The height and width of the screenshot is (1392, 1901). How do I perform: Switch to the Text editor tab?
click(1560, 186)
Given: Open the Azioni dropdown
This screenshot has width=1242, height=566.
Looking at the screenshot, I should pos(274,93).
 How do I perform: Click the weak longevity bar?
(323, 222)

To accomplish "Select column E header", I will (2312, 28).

------------------------------------

*Set problem*
Output the records above as a Markdown table with the columns Row and Text, putting a row number in the first column and one line in the second. Leave out blank lines.

*Answer to the exercise*
| Row | Text |
|---|---|
| 1 | The height and width of the screenshot is (1392, 1901). How do I perform: Switch to the Text editor tab? |
| 2 | click(1560, 186) |
| 3 | Given: Open the Azioni dropdown |
| 4 | This screenshot has width=1242, height=566. |
| 5 | Looking at the screenshot, I should pos(274,93). |
| 6 |  How do I perform: Click the weak longevity bar? |
| 7 | (323, 222) |
| 8 | To accomplish "Select column E header", I will (2312, 28). |